- **Dataset records**

■ ■ ■ ■ ■

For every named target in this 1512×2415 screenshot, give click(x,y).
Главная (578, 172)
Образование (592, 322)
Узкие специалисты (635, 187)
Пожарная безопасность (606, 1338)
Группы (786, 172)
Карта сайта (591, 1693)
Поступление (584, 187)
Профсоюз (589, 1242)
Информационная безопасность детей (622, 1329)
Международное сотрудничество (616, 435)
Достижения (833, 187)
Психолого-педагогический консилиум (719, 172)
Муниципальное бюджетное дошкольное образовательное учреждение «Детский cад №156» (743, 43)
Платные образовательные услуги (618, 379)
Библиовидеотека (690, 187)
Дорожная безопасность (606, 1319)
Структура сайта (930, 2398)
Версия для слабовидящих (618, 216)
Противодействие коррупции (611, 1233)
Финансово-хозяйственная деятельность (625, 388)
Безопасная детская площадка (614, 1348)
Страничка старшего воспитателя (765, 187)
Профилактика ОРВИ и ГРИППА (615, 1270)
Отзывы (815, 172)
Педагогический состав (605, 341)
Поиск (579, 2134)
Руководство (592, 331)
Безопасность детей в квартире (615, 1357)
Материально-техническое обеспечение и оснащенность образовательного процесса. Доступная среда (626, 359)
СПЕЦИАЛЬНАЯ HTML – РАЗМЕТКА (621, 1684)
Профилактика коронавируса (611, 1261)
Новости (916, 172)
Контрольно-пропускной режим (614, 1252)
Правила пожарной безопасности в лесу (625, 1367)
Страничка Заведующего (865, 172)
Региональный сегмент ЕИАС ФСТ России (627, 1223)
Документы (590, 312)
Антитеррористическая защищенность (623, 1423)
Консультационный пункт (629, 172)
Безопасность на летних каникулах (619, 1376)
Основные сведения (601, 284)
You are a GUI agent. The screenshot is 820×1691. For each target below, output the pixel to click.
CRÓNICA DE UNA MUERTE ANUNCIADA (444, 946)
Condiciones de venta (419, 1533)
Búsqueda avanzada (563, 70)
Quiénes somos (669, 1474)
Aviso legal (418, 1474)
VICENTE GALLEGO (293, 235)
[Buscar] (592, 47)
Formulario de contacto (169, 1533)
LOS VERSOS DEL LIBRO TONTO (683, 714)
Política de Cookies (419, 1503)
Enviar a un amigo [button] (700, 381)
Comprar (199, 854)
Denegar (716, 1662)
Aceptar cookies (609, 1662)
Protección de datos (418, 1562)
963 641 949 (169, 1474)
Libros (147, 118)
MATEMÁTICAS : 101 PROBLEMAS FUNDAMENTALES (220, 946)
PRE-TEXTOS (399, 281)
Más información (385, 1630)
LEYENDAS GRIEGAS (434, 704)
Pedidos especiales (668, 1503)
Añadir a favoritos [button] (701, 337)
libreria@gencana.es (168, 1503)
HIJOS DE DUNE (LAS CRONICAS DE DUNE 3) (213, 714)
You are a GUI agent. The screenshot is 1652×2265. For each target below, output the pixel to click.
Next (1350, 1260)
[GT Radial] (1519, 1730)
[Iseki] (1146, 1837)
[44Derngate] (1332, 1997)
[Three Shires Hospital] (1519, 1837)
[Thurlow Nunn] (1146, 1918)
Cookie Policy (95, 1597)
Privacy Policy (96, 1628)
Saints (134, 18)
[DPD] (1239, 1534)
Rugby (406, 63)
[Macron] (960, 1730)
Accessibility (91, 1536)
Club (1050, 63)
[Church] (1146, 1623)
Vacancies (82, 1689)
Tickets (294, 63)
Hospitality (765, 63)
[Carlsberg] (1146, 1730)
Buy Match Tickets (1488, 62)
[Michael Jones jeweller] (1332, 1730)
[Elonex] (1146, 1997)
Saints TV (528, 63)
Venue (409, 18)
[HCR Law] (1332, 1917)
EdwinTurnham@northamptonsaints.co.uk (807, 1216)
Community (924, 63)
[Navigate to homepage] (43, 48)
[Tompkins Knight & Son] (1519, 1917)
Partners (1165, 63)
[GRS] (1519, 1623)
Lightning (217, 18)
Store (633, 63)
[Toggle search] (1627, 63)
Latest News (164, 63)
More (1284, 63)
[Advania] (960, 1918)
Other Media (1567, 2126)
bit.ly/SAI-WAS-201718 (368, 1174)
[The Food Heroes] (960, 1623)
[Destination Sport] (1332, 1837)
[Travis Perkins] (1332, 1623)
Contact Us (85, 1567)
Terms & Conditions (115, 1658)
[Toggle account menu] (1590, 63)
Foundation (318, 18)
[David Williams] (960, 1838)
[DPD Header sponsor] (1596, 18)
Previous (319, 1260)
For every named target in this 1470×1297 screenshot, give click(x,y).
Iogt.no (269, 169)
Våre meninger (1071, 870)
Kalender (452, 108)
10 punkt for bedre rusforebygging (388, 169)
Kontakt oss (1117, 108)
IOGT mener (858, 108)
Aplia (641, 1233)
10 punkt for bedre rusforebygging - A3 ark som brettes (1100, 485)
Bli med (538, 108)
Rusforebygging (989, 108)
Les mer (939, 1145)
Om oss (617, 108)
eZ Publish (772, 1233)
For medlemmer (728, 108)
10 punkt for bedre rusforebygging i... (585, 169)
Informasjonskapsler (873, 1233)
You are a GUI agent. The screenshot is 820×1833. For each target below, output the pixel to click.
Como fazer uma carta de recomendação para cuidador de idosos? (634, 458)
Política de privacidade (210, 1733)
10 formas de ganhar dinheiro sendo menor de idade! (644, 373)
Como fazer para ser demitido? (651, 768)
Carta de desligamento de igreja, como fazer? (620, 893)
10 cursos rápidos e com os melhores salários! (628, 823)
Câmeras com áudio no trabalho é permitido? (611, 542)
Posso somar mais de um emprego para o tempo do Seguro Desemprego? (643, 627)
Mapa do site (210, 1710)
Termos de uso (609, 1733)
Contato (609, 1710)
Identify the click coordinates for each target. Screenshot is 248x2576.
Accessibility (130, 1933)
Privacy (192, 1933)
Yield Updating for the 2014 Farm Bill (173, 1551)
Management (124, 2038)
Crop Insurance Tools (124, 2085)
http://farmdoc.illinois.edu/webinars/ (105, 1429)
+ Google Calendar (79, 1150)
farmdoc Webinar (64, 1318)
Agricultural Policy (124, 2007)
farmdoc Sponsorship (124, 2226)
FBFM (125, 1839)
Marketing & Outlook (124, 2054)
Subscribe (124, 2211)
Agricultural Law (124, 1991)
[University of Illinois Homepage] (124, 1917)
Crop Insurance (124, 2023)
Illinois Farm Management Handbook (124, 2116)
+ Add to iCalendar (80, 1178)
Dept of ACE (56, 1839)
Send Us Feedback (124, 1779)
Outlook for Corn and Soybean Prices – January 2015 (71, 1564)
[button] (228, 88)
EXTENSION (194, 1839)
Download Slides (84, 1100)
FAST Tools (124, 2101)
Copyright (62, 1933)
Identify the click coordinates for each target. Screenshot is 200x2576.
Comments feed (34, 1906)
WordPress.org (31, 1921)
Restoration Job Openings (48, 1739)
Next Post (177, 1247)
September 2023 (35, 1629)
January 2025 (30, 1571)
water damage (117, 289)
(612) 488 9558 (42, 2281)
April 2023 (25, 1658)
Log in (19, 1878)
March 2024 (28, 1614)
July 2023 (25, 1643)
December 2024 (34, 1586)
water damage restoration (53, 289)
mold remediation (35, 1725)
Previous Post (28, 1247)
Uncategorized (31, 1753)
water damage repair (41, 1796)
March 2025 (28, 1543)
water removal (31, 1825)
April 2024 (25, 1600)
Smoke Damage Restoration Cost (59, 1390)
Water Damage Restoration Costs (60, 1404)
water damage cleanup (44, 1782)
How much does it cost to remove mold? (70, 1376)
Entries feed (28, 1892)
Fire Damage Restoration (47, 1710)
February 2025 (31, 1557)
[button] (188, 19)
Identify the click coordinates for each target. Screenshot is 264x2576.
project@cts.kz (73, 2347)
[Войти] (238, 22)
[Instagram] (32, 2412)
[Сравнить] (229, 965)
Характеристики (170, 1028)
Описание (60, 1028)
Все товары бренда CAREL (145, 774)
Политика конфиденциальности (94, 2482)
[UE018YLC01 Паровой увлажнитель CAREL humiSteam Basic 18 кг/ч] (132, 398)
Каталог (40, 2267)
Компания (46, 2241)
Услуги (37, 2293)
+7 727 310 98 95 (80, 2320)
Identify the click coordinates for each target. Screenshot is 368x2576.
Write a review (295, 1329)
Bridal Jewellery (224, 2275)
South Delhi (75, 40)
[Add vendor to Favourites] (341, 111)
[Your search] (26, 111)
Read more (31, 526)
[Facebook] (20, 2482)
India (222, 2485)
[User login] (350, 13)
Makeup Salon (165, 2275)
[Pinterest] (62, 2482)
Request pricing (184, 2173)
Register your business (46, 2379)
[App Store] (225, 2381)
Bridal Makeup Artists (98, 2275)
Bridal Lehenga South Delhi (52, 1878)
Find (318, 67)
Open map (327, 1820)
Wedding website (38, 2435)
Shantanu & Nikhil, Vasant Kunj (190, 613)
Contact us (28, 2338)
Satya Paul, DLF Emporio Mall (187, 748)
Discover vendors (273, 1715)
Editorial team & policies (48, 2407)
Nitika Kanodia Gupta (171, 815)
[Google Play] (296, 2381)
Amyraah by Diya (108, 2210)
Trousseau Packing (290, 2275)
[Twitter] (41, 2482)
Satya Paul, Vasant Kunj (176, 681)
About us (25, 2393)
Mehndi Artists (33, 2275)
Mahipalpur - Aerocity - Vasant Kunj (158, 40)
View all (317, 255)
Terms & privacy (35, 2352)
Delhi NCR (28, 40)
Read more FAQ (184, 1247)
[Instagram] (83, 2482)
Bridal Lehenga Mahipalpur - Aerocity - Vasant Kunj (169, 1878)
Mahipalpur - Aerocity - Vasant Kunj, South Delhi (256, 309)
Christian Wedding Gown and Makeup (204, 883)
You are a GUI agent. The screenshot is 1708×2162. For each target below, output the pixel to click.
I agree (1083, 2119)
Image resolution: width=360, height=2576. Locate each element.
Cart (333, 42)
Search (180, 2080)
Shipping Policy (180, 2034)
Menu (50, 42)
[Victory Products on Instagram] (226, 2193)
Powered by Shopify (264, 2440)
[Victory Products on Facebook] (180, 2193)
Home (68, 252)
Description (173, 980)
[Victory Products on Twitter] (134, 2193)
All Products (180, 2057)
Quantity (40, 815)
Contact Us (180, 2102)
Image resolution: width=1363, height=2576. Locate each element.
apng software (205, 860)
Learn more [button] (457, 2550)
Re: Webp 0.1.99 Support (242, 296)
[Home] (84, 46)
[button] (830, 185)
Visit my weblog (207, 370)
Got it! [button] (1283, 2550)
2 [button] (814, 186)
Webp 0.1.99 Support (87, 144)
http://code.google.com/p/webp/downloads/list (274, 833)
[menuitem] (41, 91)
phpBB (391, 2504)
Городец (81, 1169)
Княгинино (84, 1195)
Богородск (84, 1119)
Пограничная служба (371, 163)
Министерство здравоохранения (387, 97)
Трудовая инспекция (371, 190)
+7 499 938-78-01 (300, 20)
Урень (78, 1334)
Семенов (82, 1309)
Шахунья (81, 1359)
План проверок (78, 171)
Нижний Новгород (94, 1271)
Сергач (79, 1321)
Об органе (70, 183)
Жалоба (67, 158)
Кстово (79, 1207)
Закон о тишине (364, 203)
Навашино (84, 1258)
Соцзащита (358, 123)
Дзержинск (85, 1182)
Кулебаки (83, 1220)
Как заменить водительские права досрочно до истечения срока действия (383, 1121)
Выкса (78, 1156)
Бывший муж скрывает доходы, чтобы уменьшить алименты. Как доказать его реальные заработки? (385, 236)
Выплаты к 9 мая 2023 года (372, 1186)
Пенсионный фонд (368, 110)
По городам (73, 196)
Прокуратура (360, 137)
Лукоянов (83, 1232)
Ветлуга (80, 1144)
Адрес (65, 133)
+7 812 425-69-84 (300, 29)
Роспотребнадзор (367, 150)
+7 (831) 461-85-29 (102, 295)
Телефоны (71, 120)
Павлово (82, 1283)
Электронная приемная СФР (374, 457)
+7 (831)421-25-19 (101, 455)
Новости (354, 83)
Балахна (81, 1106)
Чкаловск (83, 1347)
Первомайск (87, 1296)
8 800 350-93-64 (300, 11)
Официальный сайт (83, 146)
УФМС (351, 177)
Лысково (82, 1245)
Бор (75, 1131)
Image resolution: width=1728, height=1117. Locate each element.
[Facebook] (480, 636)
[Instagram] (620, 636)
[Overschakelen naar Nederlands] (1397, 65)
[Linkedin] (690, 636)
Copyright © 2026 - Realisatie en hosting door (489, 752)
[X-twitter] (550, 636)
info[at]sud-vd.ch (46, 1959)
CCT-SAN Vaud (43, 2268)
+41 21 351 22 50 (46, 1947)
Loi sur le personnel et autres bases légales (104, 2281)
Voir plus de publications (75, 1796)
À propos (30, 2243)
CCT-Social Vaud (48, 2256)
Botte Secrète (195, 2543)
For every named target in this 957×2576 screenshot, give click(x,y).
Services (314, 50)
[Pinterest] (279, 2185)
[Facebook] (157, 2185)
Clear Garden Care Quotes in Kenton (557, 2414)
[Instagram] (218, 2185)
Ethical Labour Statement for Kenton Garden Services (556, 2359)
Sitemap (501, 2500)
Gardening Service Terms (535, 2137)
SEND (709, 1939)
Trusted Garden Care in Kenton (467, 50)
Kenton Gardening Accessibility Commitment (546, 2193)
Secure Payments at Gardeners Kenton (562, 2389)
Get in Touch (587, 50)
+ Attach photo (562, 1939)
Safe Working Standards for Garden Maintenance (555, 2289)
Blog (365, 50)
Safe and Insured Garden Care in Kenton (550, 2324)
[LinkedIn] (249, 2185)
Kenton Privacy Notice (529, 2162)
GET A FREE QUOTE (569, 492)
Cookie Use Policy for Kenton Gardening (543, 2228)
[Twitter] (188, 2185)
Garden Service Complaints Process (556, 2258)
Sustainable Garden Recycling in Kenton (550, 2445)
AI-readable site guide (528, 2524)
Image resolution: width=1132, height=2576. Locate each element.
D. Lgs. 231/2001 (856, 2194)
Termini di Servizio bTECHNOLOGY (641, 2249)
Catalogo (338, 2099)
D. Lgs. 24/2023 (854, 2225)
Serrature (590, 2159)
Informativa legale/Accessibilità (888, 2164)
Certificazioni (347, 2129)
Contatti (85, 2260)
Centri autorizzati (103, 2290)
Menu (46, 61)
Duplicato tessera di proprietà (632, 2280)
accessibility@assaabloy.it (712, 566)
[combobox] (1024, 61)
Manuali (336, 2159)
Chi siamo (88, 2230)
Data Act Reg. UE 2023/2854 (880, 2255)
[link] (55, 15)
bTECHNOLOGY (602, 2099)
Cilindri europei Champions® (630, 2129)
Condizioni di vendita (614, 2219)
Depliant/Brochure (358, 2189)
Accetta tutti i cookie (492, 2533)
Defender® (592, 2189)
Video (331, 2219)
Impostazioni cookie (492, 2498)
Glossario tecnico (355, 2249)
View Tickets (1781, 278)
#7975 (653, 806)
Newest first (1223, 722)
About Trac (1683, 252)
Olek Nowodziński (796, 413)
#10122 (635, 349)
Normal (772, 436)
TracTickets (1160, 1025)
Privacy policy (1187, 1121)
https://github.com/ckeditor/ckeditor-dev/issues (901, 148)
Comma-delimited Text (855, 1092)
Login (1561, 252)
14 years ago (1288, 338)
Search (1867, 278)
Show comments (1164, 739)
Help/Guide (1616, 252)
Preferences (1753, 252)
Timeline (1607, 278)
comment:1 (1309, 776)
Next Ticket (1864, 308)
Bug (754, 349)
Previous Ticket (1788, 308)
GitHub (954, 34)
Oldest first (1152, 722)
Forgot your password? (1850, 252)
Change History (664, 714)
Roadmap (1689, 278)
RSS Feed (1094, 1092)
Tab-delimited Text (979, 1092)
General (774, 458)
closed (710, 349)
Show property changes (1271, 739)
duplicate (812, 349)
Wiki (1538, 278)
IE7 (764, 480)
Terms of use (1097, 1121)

■ ■ ■ ■ ■

Take from the entries every line that has the string "Instagram".

[Instagram] (32, 2412)
[Instagram] (83, 2482)
[Victory Products on Instagram] (226, 2193)
[Instagram] (620, 636)
[Instagram] (218, 2185)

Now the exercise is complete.